Verzicht auf Aufstiegsrunden

Amateurfußball in Hessen: Im September soll es losgehen

Erst Testkicks, dann Pokal- und Ligapartien: Der Plan zur Wiederaufnahme des Fußballbetriebs in Hessen steht fest.

Der Hessische Fußball-Verband (HFV) rüstet sich für den Punktspielstart am ersten September-Wochenende und hat am Samstag in seiner Vorstandssitzung weitere für die Vereine wichtigen Eckdaten und Vorgehensweisen besprochen. Freundschafts- und Testspiele sind in Hessen ab dem 1. August wieder möglich. Den frühestmöglichen Austragungstermin für die als Pflichtspiele zählenden Pokalpartien legte der Verbandsvorstand auf den 15. August fest.

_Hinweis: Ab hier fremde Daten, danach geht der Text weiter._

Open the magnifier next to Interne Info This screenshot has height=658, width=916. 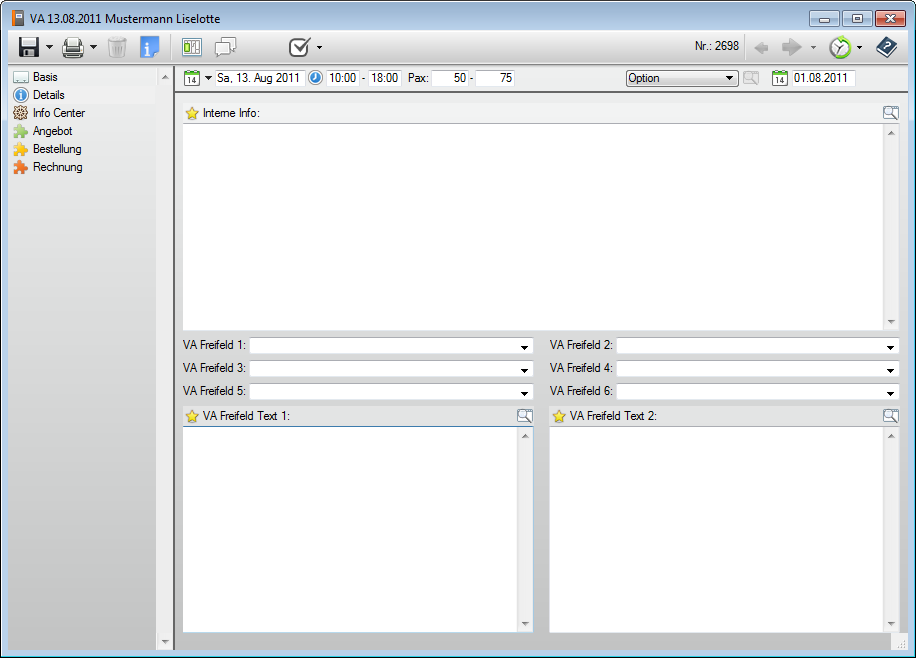[x=890, y=113]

Voraussetzung für die Austragung von Spielen ist in allen Fällen, dass das HFV-Hygienekonzept – das in Kürze veröffentlicht wird – oder ein eigenes behördlich genehmigtes Hygienekonzept der Vereine Anwendung findet.

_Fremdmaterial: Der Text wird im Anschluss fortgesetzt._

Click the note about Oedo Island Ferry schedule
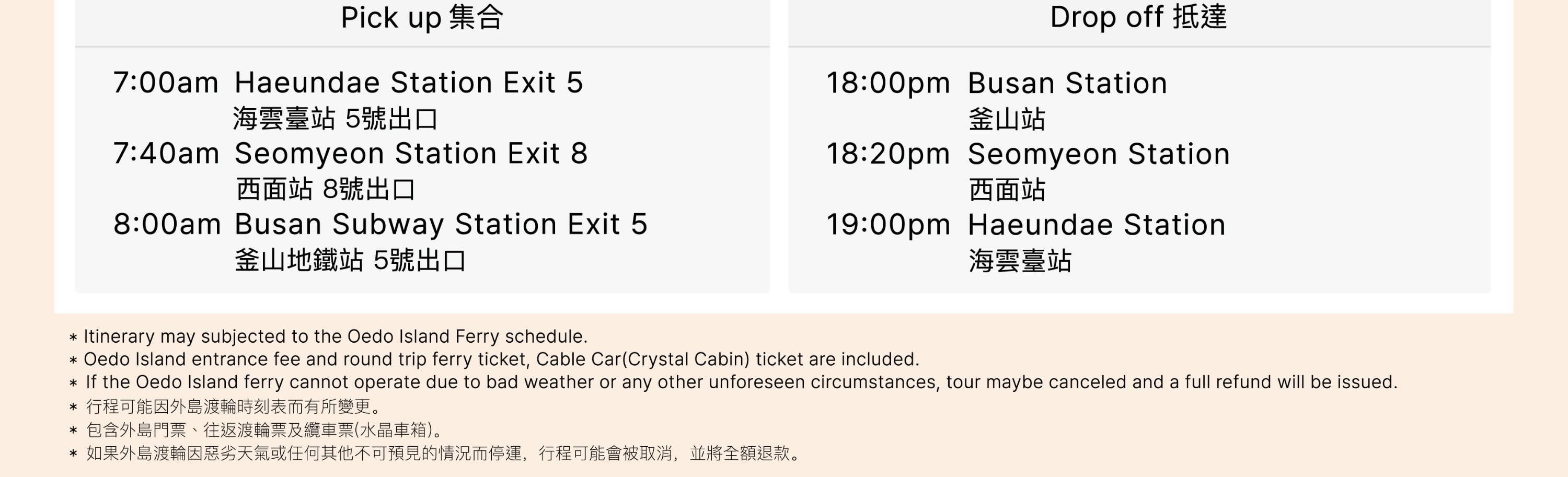 (x=335, y=336)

„Wir sind alle voller Vorfreude auf die neue Saison. Dennoch bleibt die beschlossene vierzehntägige Frist vom Testspiel- bis zum möglichen Pflichtspielstart bis Mitte August wichtig, auch um präventiv Verletzungen zu vermeiden“, erklärte Stefan Reuß, Präsident des Hessischen Fußball-Verbands.

In der Zeitspanne vom ersten September-Wochenende bis hin zum Rundenende am 13. Juni 2021 wartet auf die Vereine ein straffes Programm. Durch das Aussetzen des Abstiegs sind einige Ligen aufgebläht, was eine kürzere Winterpause und Spieltage unter der Woche zur Folge haben wird.

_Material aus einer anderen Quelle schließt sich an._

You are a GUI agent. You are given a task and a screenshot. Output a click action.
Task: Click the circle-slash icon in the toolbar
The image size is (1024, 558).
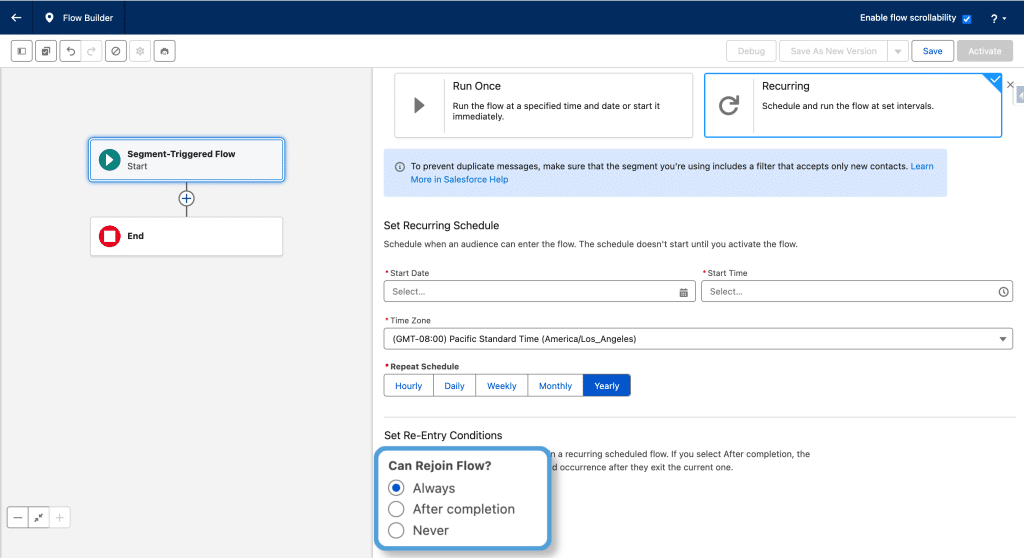click(x=116, y=51)
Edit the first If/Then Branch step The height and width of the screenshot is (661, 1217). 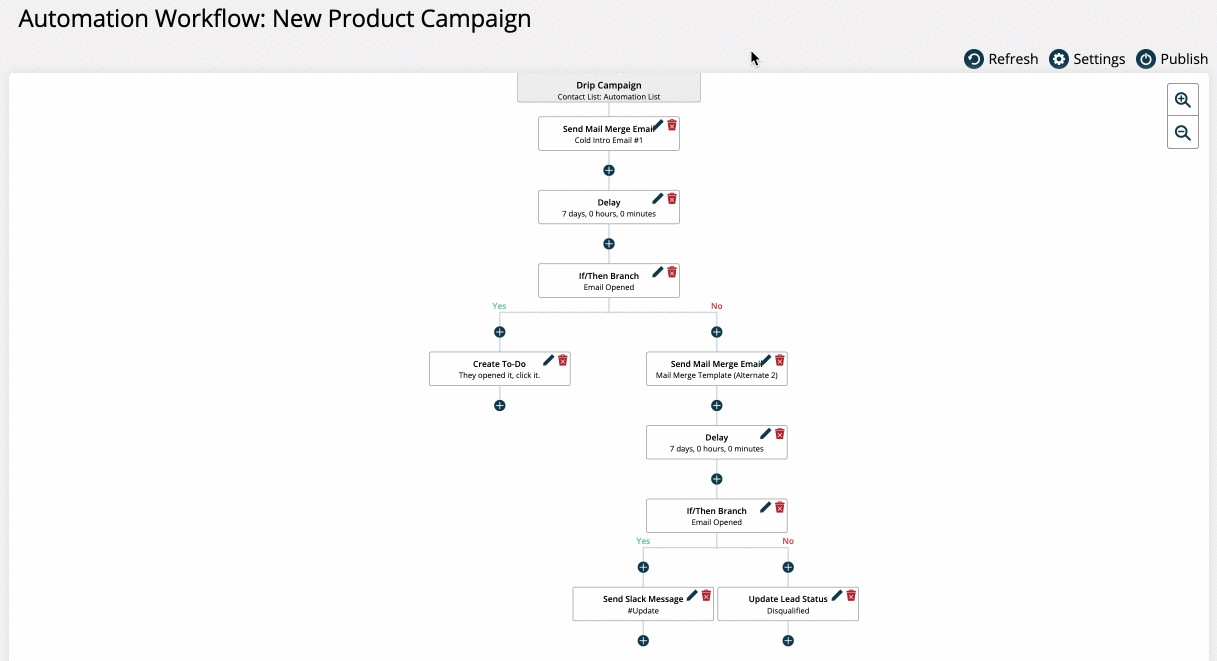[658, 271]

Nach einem Beschluss des Verbandsspielausschusses wird es deshalb nach Ende der Spielzeit 2020/21 zu den Verbandsspielklassen (Gruppenliga bis Hessenliga) keine Aufstiegsrunden geben. Mit dieser Entscheidung soll ein Puffer bei Terminproblemen geschaffen, aber auch die Abstiegsszenarien in den jeweiligen Ligen abgemildert werden. Ziel sei es, die Ligastärken in einem überschaubaren Zeitrahmen wieder auf „Normalmaß“ zu begradigen, so der HFV.

Heißt konkret für die kommende Saison: Nur die Meister der Kreisoberligen, der Gruppenligen und der drei Verbandsligen dürfen in Hessen aufsteigen. Ausnahme ist die fünfte Liga, die Hessenliga: Hier bekommt der Tabellenzweite die Möglichkeit, sich in einer Aufstiegsrunde für die Regionalliga Südwest zu qualifizieren. „In diesem Fall greifen die Regeln der Regionalliga und nicht die des HFV“, erklärt Verbandsfußballwart Jürgen Radeck.

In einem sind sich die verantwortlichen Funktionäre einig: Aufgrund der ungewissen Corona-Lage sollen die Vereine mit Spielverlegungswünschen sparsam umgehen. Terminverschiebungen „nach hinten“ sollen ausbleiben. „Wir wollen keine ungeraden Tabellenbilder für den Fall, dass die Saison wieder abgebrochen werden muss und eine Quotientenregel beim Ermitteln der Endstände herangezogen wird“, sagte etwa Hanaus Kreisfußballwart Dirk Vereeken.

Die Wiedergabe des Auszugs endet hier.